Requirements:
1 – In the Fabio Vio biography, what event did Vio coordinate for Chile in 1994?
2 – Reproduce the Fabio Vio biography verbatim from "Fabio Vio Ugarte" up to and including "Act in 1995.".
3 – Translate this sentence from the Fabio Vio biography into Spanish: "Besides his native language, he also speaks English and French."

Text to read:

####

Ambassador of Chile to Paraguay
- In office 2008–2008
- Preceded by: Emilio Tagle
- Succeeded by: Cristian Maqueira

Ambassador of Chile to Venezuela
- In office 2002–2006
- President: Ricardo Lagos
- Preceded by: Marcos Álvarez

Ambassador of Chile to Poland
- In office 28 June 2000 – 2002
- President: Ricardo Lagos

Ambassador of Chile to France
- In office 11 December 1997 – 28 June 2000
- President: Eduardo Frei Ruíz-Tagle (1994−2000); Ricardo Lagos (2000−2006);
- Preceded by: Juan Manuel Morales
- Succeeded by: Marcelo Schilling

Personal details
- Born: 1 January 1949 (age 76) Valparaíso, Chile
- Alma mater: Pontifical Catholic University of Valparaíso (BA);
- Profession: Lawyer

= Fabio Vio =

Chilean diplomat

Fabio Vio Ugarte (born 1949) is a Chilean lawyer who has served as ambassador of Chile in different countries. He has also gained prominence in Chile as an international analyst, specifically on the affairs of Peru.

Besides his native language, he also speaks English and French.

==Diplomatic career==
In 1992, he was appointed Head of Bilateral Policy of the Ministry of Foreign Affairs. In 1994, he was appointed Director-General of Foreign Policy of Foreign Affairs, a position he held until November 1997.

From 1994 to 1997, he was a full member of the Council of Foreign Policy of his country as well as national coordinator of the Rio Group and national coordinator of the Conference of Ibero-American countries. From 1995 to 1997, he represented Chile as guarantor in the territorial controversy between Peru and Ecuador. As such, he signed the Brasilia Presidential Act in 1995.

In 1994, Vio was the Coordinator of Chile at the Summit of the Americas held in Miami. In 1996, he was Pro-Tempore Secretary of the Ibero-American Summit held in Santiago de Chile. In 1997, he represented to his country before the same pro-tempore mechanism of Mercosur.

From 1998 to 2000, he was the representative of Chile to the OECD Development Center. Similarly, from 1997 to 2000, Vío was ambassador to France.

From 2002 to 2006 he was ambassador of Chile to Hugo Chávez's Venezuela in replacement of the radical Marcos Álvarez, who recognized Pedro Carmona Estanga's de facto government after the 2002 coup attempt.

####

Data lines:
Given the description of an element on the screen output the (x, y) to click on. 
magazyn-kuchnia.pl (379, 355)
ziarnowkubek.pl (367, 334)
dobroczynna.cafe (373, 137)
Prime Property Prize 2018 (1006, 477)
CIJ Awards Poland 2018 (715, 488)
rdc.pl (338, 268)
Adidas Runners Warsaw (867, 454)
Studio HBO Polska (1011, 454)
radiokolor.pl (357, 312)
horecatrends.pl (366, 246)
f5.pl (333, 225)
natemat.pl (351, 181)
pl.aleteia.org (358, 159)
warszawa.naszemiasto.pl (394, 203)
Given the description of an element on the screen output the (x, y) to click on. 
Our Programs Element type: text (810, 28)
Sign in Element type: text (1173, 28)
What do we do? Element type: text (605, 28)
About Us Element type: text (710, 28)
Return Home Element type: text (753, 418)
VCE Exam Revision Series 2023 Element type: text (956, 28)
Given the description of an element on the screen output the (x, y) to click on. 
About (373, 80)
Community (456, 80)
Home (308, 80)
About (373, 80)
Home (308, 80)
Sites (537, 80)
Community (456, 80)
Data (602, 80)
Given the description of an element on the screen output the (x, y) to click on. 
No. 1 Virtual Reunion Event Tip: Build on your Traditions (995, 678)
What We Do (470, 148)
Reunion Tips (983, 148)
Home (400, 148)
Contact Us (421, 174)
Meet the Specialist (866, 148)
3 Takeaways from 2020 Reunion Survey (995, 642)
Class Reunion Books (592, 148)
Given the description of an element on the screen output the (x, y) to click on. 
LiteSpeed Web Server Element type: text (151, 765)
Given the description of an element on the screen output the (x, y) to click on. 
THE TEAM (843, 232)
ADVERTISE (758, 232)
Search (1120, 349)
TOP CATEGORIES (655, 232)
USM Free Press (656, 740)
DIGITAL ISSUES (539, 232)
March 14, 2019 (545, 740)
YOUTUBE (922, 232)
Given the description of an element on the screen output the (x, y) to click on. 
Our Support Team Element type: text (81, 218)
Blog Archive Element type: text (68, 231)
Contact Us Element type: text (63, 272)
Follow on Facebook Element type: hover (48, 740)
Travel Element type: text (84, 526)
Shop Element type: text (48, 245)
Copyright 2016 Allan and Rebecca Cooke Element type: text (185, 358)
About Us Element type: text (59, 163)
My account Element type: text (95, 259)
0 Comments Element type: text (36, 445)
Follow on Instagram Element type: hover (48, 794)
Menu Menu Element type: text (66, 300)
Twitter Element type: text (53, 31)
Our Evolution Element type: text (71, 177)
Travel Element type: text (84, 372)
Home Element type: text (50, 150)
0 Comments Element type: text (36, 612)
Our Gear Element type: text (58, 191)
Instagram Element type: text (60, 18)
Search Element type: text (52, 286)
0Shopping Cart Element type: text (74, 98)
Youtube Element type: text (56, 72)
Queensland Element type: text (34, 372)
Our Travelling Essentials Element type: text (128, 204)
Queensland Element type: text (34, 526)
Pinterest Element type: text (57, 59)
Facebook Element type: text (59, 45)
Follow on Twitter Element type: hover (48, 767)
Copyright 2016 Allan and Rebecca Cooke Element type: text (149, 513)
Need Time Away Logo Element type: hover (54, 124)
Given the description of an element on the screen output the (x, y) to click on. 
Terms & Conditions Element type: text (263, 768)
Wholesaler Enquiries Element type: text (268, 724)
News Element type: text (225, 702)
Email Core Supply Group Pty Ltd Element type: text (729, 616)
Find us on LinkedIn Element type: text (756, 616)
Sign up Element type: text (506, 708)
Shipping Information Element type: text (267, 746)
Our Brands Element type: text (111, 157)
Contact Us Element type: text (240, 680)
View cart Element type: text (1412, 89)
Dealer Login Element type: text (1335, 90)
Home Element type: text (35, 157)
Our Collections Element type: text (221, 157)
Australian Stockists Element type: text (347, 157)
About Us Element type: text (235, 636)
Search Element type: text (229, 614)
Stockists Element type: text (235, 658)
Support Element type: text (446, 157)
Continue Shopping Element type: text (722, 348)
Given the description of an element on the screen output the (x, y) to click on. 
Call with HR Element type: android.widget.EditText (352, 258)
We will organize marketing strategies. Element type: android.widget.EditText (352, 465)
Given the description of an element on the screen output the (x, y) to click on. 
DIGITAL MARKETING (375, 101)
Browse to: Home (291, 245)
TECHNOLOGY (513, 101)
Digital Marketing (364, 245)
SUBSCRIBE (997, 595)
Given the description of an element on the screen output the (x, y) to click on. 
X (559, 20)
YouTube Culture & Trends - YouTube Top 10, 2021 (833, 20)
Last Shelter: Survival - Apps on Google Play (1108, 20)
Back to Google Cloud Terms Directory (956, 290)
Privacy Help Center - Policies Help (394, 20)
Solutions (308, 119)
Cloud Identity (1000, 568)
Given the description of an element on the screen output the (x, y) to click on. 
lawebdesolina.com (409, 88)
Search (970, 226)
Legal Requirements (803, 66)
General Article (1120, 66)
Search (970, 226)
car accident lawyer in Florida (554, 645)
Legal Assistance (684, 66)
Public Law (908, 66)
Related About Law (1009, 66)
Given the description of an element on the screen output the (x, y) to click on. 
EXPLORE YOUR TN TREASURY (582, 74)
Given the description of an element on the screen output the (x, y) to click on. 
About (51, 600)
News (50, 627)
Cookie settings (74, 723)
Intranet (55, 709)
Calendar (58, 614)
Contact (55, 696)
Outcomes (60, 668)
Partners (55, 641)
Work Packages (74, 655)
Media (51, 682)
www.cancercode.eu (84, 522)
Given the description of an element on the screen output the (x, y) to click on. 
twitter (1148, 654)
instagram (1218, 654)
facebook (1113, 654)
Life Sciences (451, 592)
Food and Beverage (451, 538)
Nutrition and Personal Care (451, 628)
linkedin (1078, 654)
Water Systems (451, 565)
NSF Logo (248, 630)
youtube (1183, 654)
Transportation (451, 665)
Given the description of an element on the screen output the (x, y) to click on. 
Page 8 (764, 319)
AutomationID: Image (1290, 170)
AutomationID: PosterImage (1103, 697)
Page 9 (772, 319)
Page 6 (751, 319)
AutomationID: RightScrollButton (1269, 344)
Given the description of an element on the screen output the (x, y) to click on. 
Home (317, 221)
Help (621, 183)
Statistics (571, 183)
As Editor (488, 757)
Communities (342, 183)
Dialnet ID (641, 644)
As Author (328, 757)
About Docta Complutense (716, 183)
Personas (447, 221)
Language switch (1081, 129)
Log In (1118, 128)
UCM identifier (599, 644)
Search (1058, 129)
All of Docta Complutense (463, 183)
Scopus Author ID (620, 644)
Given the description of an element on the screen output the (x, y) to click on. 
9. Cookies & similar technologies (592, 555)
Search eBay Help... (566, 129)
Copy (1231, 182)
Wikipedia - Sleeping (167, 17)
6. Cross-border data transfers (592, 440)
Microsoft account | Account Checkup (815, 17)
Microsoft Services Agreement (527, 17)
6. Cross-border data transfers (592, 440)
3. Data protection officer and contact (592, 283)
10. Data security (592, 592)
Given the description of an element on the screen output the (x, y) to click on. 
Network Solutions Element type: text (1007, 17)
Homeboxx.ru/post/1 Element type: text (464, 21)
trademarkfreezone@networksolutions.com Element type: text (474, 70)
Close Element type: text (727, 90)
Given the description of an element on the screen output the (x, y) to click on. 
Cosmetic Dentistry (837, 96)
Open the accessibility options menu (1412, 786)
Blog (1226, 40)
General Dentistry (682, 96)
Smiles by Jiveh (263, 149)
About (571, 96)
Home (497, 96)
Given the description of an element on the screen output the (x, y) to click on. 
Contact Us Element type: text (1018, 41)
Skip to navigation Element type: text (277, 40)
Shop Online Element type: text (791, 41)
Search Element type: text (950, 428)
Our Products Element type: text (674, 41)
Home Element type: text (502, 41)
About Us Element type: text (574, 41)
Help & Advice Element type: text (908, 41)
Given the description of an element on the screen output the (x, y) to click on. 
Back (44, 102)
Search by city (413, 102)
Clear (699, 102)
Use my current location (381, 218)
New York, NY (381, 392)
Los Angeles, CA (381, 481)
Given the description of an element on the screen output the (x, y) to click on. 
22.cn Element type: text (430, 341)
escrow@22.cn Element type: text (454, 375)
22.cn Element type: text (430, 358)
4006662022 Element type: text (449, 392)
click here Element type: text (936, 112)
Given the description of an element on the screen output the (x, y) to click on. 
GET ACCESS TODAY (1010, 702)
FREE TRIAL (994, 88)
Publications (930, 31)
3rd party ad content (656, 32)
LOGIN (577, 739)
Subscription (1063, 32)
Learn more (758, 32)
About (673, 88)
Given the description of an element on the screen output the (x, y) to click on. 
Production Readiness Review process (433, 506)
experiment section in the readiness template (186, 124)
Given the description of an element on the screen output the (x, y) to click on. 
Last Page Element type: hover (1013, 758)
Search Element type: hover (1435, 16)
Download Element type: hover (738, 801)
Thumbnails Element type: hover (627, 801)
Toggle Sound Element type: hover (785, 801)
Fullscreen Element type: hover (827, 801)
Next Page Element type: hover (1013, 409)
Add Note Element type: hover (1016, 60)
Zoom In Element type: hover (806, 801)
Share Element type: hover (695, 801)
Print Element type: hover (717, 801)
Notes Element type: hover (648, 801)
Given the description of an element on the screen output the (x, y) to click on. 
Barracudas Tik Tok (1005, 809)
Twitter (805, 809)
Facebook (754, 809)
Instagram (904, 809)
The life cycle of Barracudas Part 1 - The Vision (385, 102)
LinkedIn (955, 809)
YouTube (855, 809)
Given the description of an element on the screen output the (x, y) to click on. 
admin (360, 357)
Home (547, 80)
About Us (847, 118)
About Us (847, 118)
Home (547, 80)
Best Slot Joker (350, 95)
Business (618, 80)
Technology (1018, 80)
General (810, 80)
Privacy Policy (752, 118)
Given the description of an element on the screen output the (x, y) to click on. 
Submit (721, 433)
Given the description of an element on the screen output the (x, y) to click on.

####

Expected responses:
1 – The Summit of the Americas held in Miami.

2 –
Fabio Vio Ugarte (born 1949) is a Chilean lawyer who has served as ambassador of Chile in different countries. He has also gained prominence in Chile as an international analyst, specifically on the affairs of Peru.

Besides his native language, he also speaks English and French.

==Diplomatic career==
In 1992, he was appointed Head of Bilateral Policy of the Ministry of Foreign Affairs. In 1994, he was appointed Director-General of Foreign Policy of Foreign Affairs, a position he held until November 1997.

From 1994 to 1997, he was a full member of the Council of Foreign Policy of his country as well as national coordinator of the Rio Group and national coordinator of the Conference of Ibero-American countries. From 1995 to 1997, he represented Chile as guarantor in the territorial controversy between Peru and Ecuador. As such, he signed the Brasilia Presidential Act in 1995.

3 – Además de su lengua materna, también habla inglés y francés.